Quels signes faut-il envoyer aux pays émergents pour les convaincre de signer demain un accord contraignant ? Ils apprécieraient sans doute que nous instaurions une taxe sur les transactions financières au niveau européen, afin d'alimenter le fonds vert…
Nous sommes honorés d'auditionner tant la navigatrice que la présidente d'une association aussi impliquée dans la protection de la planète. Je sais gré à WWF de nous aider dans notre action en faveur du développement durable, qui n'est pas toujours facile. En effet, si les collectivités locales sont de plus en plus convaincues que la biodiversité doit être au coeur des politiques publiques, ce n'est pas toujours le cas de l'État. Nous devons employer toute notre énergie pour qu'il s'engage dans ce sens.
Comment expliquez-vous que le budget de WWF France soit à ce point inférieur à celui de WWF Allemagne ? Les Français s'intéressent-ils moins à vos travaux ou sont-ils moins généreux que leurs voisins d'outre-Rhin ?
N'est-il pas regrettable que le projet de loi créant l'Agence française pour la biodiversité ne prévoie pas d'y faire une place à l'Office national de la chasse et de la faune sauvage (ONCFS) ? On sait pourtant que, depuis quelques années, une loi reconnaît la contribution des chasseurs à la protection de la biodiversité, qu'ils défendent notamment en intervenant dans les établissements scolaires.
Pourquoi, sur l'étal des poissonniers, trouve-t-on toujours autant de poissons pêchés en eaux profondes ? Votre organisation mène-t-elle une action pour faire prendre conscience à nos concitoyens que cette pêche menace la pérennité de nos ressources halieutiques ?
Considérez-vous que les espèces invasives finiront par s'adapter à nos climats, contribuant alors à la biodiversité, ou estimez-vous au contraire qu'il faut à tout prix contenir leur expansion ?
Enfin, que pensez-vous du statut de l'animal ?
L'objet de votre organisation est d'informer nos concitoyens, de leur fournir des orientations pour l'avenir et de peser sur l'élaboration de la norme juridique, ce qui est légitime. Combien d'adhérents compte-t-elle ? Comment est-elle financée ? Touchez-vous des subsides publics ?
Je vous sais gré de votre pondération, alors que beaucoup témoignent d'un excès de passion aussitôt qu'il est question d'environnement. En évoquant le problème de l'éclairage public, vous avez souligné le lien, trop rarement perçu, entre le développement durable et l'action des collectivités locales, qui ont pour mission de gérer l'espace. Bien que ces collectivités doivent affronter nombre d'obstacles juridiques pour faire aboutir leurs projets, elles ont sans doute vocation à devenir des acteurs essentiels de la transition écologique.

Segment de données =
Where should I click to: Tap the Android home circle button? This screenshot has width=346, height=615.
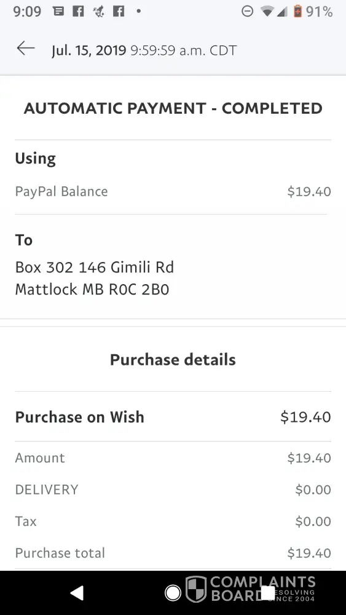pyautogui.click(x=173, y=593)
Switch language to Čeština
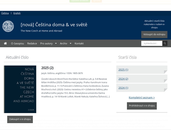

Consigne écrite 1 =
Répondez à ces trois questions à partir du texte fourni.
(a) Quelle taxe les pays émergents apprécieraient-ils sans doute, et dans quel but ?
(b) Quel organisme le projet de loi créant l'Agence française pour la biodiversité ne prévoit-il pas d'y inclure ?
(c) Quel problème a été évoqué pour souligner le lien entre le développement durable et l'action des collectivités locales ?
Consigne écrite 2 =
Indiquez si chaque affirmation concorde avec le texte fourni. Répondez par oui ou non et citez les mots du texte qui tranchent.
(a) Le budget de WWF France est supérieur à celui de WWF Allemagne.
(b) Les collectivités locales sont de plus en plus convaincues que la biodiversité doit être au cœur des politiques publiques.
(c) Aucune loi ne reconnaît la contribution des chasseurs à la protection de la biodiversité.

Réponse correcte 1 =
(a) Une taxe sur les transactions financières au niveau européen, afin d'alimenter le fonds vert.
(b) L'Office national de la chasse et de la faune sauvage (ONCFS).
(c) Le problème de l'éclairage public.

Réponse correcte 2 =
(a) Non : « le budget de WWF France soit à ce point inférieur à celui de WWF Allemagne ».
(b) Oui : « les collectivités locales sont de plus en plus convaincues que la biodiversité doit être au coeur des politiques publiques ».
(c) Non : « une loi reconnaît la contribution des chasseurs à la protection de la biodiversité ».